The point is that this is more of a tribal issue than a religious one, and tribal issues in Afghanistan go back to the Bronze Age. The Pashtun want the power that they had and that they feel they deserve both historically and in terms of numbers. The Pashtun are not wholly united behind the Taliban - the Taliban's excesses have made them unpopular even with a large section of the Pashtun - but neither are NATO troops, who, with all the best will in the world, will always be outsiders and interlopers.

If it comes down to a choice for the Pashtun, well, you know the old saying, "They may be bastards, but they are *our* bastards". Sure, the Taliban are evil bastards - no argument there. But concentrating on that misses the real issues going on in Afghanistan. Until we address those issues (and one way to address them may be by just going home), nothing is going to change there.

CC said...

Well said, Handyman. And let us not ignore the inconsistency of Canada's super-patriots who love to squeal about how we're over there to defend women, while treating women like crap over here.

Or how we're over there to build schools, when those same folks have no interest in building schools for Canadians.

And on, and on, and nut-crushingly on.

theo said...

“Authoritarian governments can simply tell their soldiers "go", and the soldiers go. Democracies need a reason to fight. We had a reason - the Afghan government was sheltering the men who caused 9/11. We overthrew that government. (We didn't get the 9/11 guys, but that's a different issue.)

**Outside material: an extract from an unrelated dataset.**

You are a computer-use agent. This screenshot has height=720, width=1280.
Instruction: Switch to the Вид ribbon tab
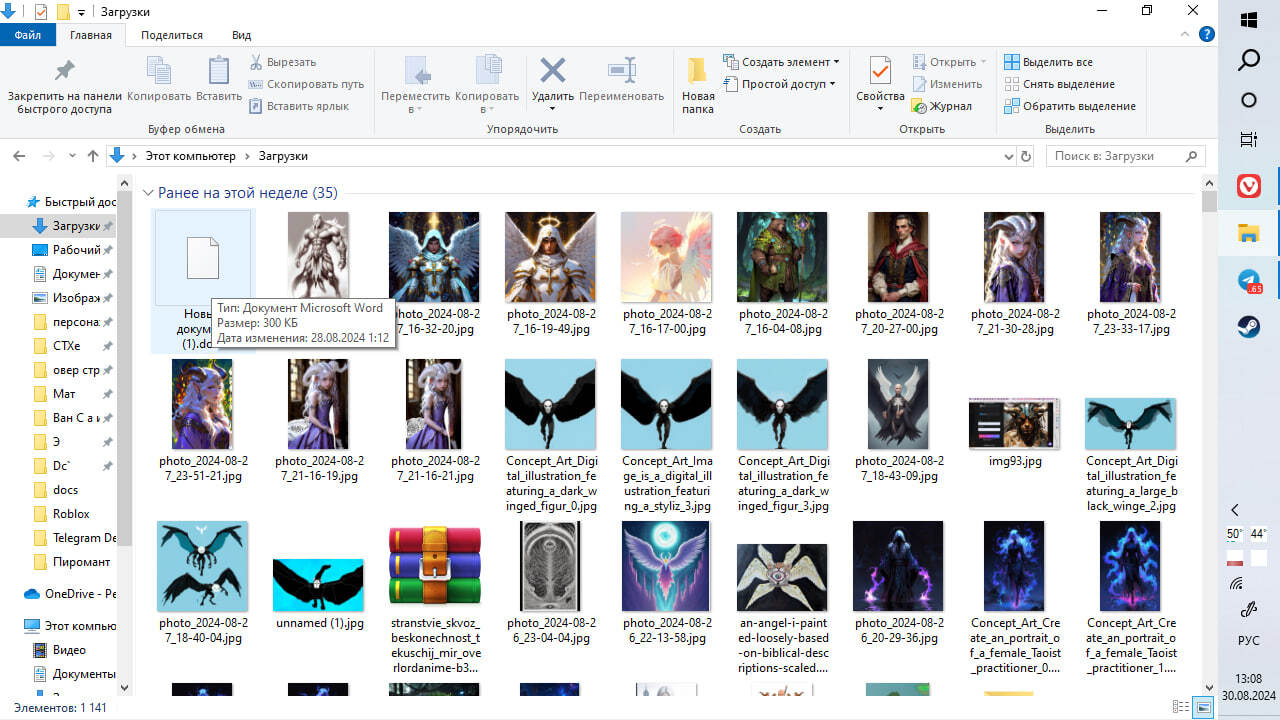241,35
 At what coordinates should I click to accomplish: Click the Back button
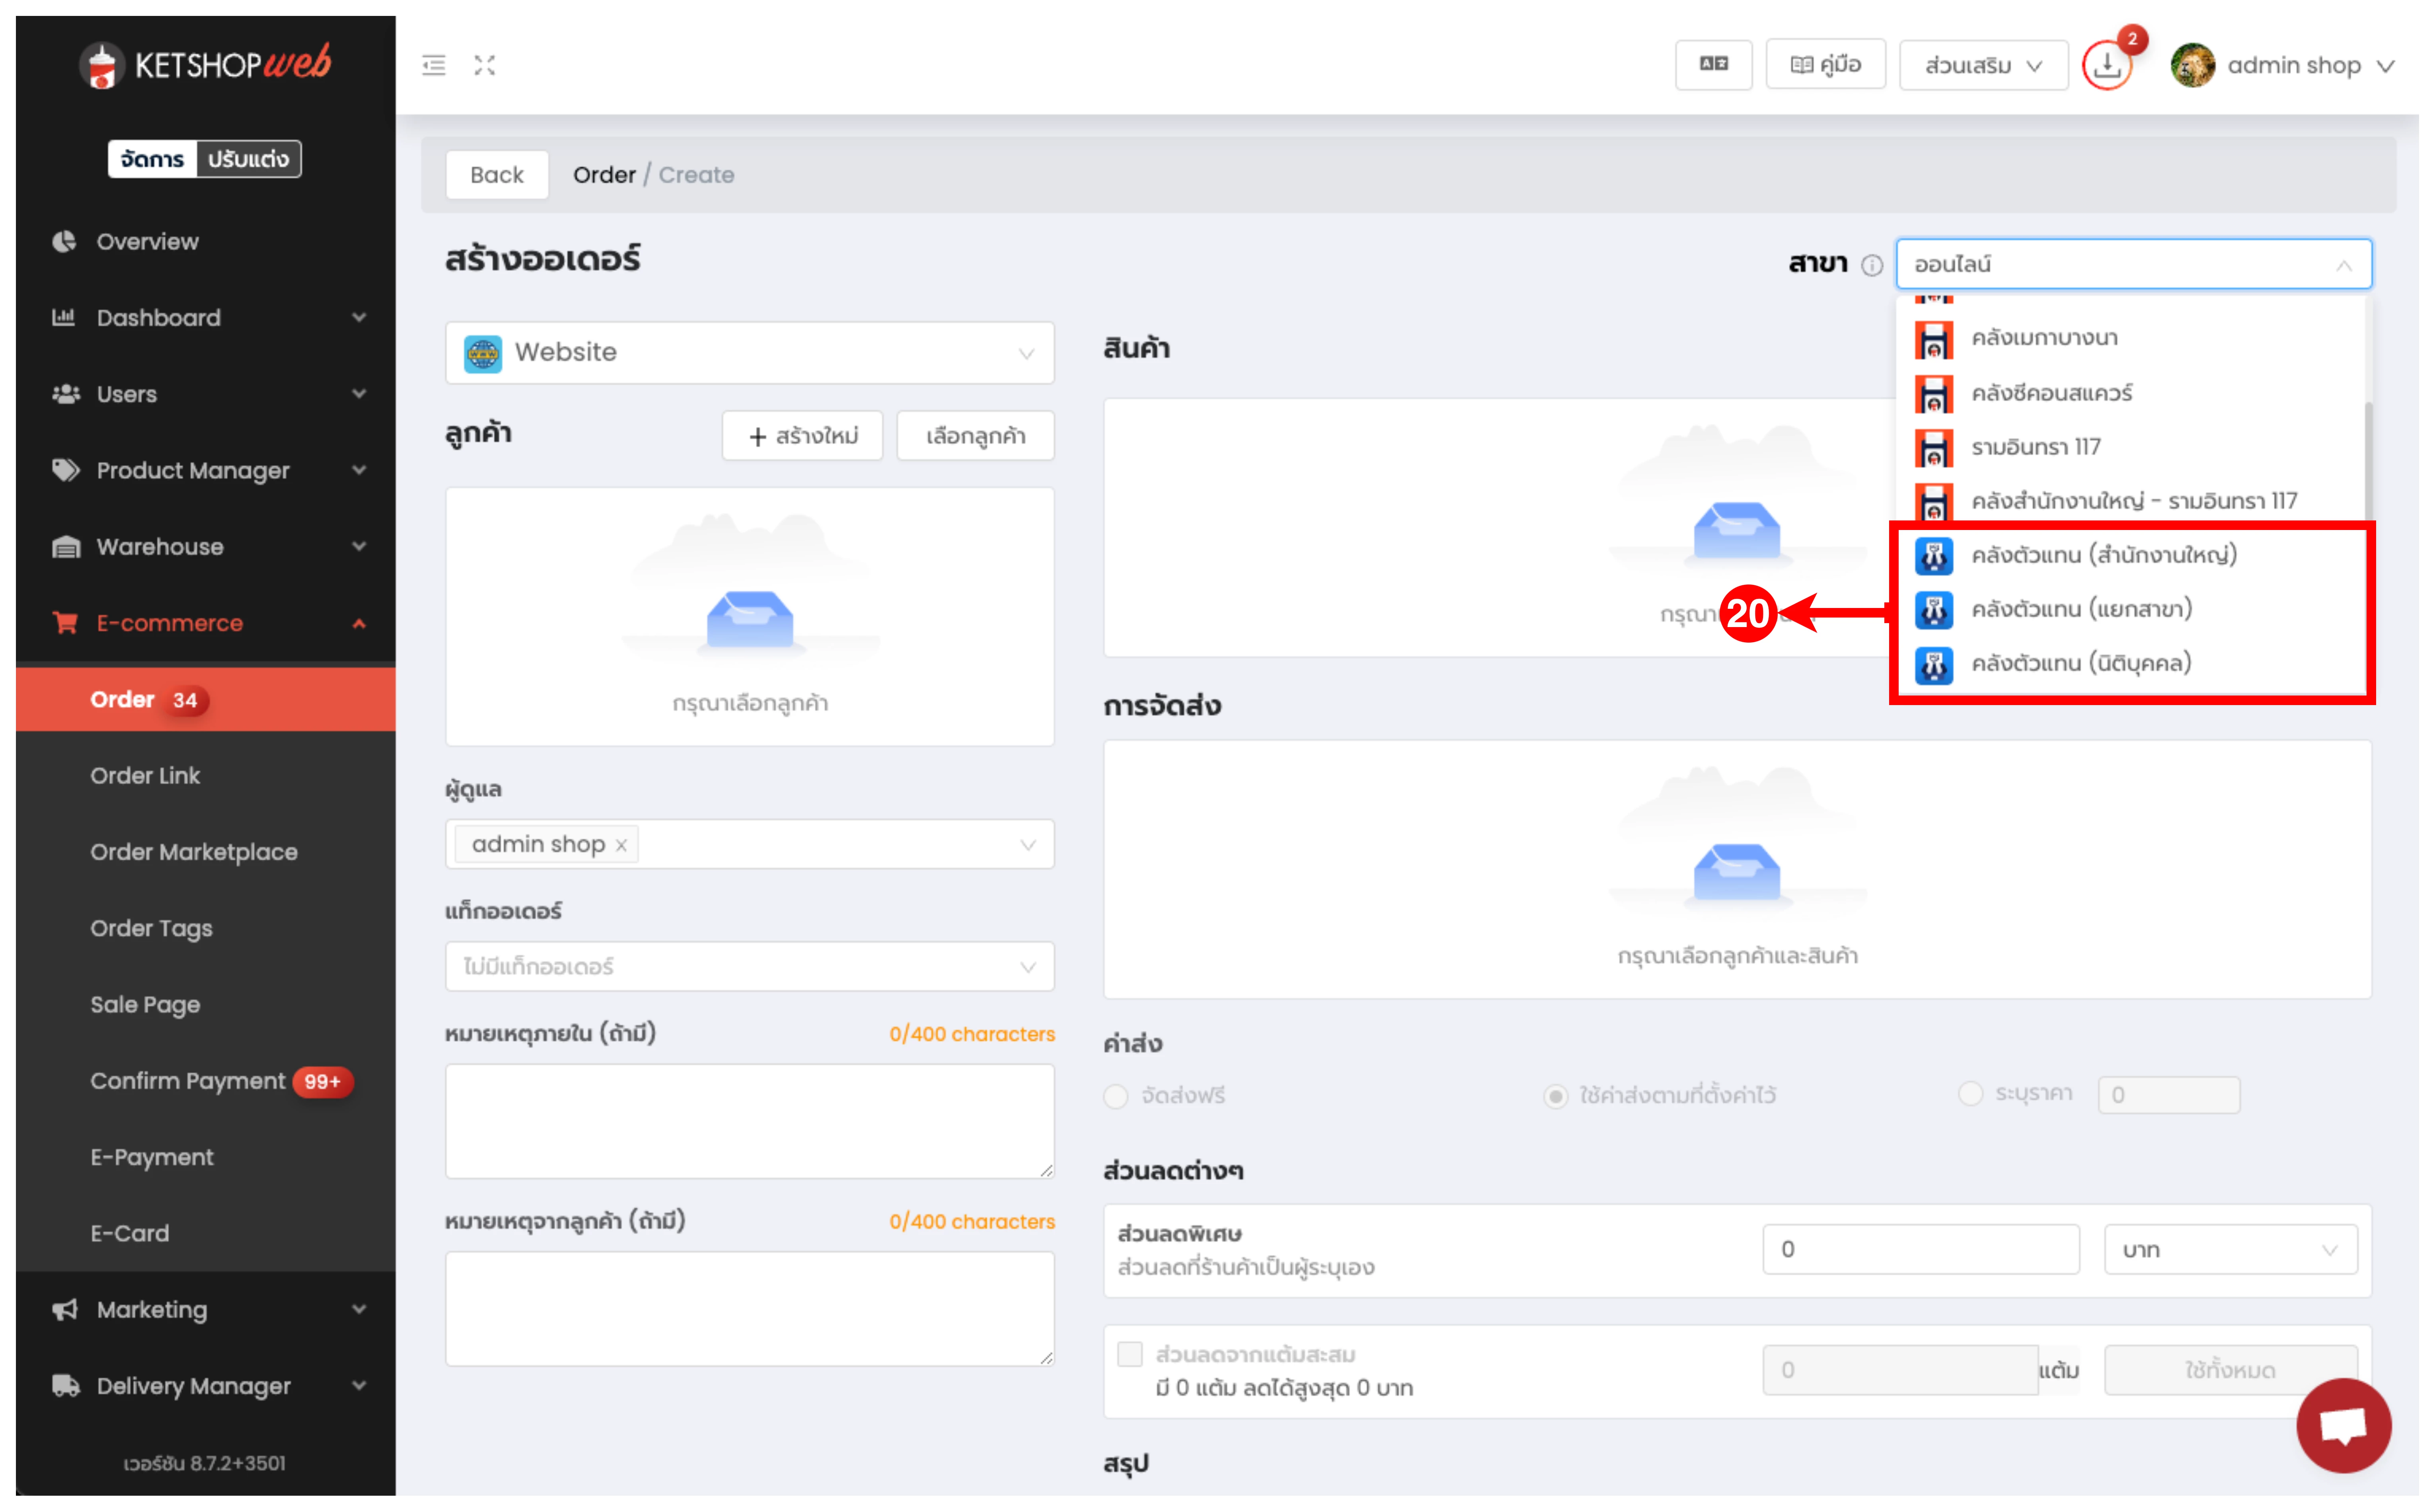click(497, 175)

Actually, it isn’t a different issue. That is the telling reason why Afghanistan should never have been invaded. Diplomacy would have eventually yielded either the 9/11 bad guys or it wouldn’t have (where we are now - except without the carnage and waste of lives and wealth and creation of bad feeling). The countries currently in Afghanistan were stupid enough to follow the Cheney-Bush mal-administration into that clusterfuck and Cheney-Bush were hoping we’d be stupid enough to follow them into Iraq as well. Afghanistan was never about 9/11.

Short comment to Alpha Male - when you invade a country you can expect at least some of the inhabitants to resist and they will resist in any manner possible. It is irrelevant whether the resisters are religiously insane fuckwads or not. They will resist until the invader is gone. You’re a soldier - you know that.

Ti-Guy said...

Diplomacy would have eventually yielded either the 9/11 bad guys

I don't know. Osama Bin Laden is still not wanted by the FBI for 9/11; the Taliban would have had to hand over the "9/11 bad guys" without much evidence to support it.

Frank Frink said...

Yep. Bin Laden is on the FBI's Top Ten most wanted list but in only relation to the 1998 African Embassy bombings, not for anything to do with 9/11.